若者たちの「30年戦略」と行政長官選挙にみる香港の苦境
ニューズウィーク日本版 / 2017年3月29日 18時58分
2015年の山形国際ドキュメンタリー映画祭で上映された香港映画『革命まで』がこの状況をわかりやすく描いていた。同作は民主的な選挙を求めて金融街を占拠しようという「オキュパイ・セントラル」がどのように広まっていったのか、そして「オキュパイ・セントラル」が突発的な事件により「雨傘運動」に変化し、いかにして収束していったのかを記録した作品だ。
「オキュパイ・セントラル」はもともと香港大学准教授の戴耀廷氏が新聞コラムに書いたアイディアだ。アメリカの「オキュパイ・ウォールストリート」にヒントを得て、香港でもやってみてはという軽いノリで書いたコラムだったが、戴氏の想像を超えた反響を集め、現実の行動へと突き進んでいく。
この時、運動を広める推進者として活躍したのが「長毛」こと梁国雄・立法会議員だ。議会や街頭デモではトレードマークの長髪をなびかせ大暴れする、急進民主派の有名人である。ところが映画で舞台裏を話すシーンでは冷静そのもの。どうやって人々の注目を喚起できるか、話題をつくり続けなければいけないと客観的に語っていた。いつもの大暴れも、そしてオキュパイ・セントラルの呼びかけも、計算されたパフォーマンスというわけだ。
今回の行政長官選挙でも梁議員はあるパフォーマンスを行っていた。それが模擬投票だ。たった1200人の選挙委員で決める選挙などまやかしだと批判。ネットと街頭で一般市民の投票を受け付け、3万7000人以上の支持を集めた場合には自分が立候補すると表明した。
選挙制度そのものを批判する、興味深いパフォーマンスと言えるのではないか。雨傘運動の流れをくむ政党「香港衆志」(デモシスト)も呼びかけ、街頭活動に加わったが、香港市民の反応は鈍く、目標を大きく下回る2万人の支持しか得られずに無念の活動終了となった。
雨傘運動のような形で圧倒的民意が示されれば、政府とて無視し得ない。しかし民意を喚起するためのパフォーマンスやイベントが乱発されれば、政治疲れ、パフォーマンス疲れが広がり、人々の注目を集めることはできない。

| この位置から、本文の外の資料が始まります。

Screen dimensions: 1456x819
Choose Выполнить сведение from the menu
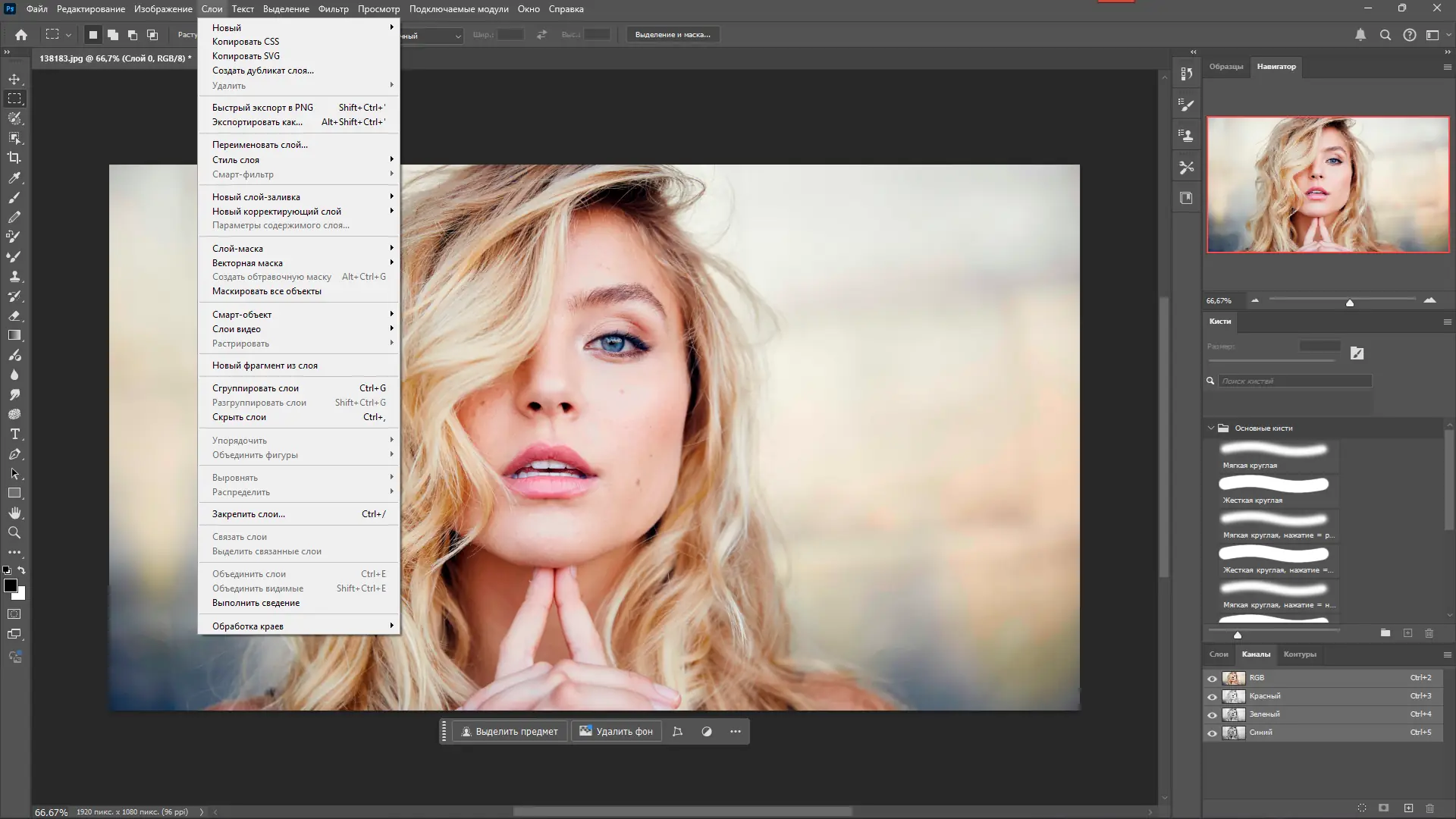[x=256, y=603]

香港市民の"疲労度"を如実に示すのが「七一游行」の参加人数だろう。毎年7月1日の香港返還記念日に開催される「七一游行」は香港最大の抗議活動として知られているが、2014年の参加者は主催者発表51万人、警察発表9万8600人だったのに対し、2016年には主催者発表11万人、警察発表1万9300人にまで激減している。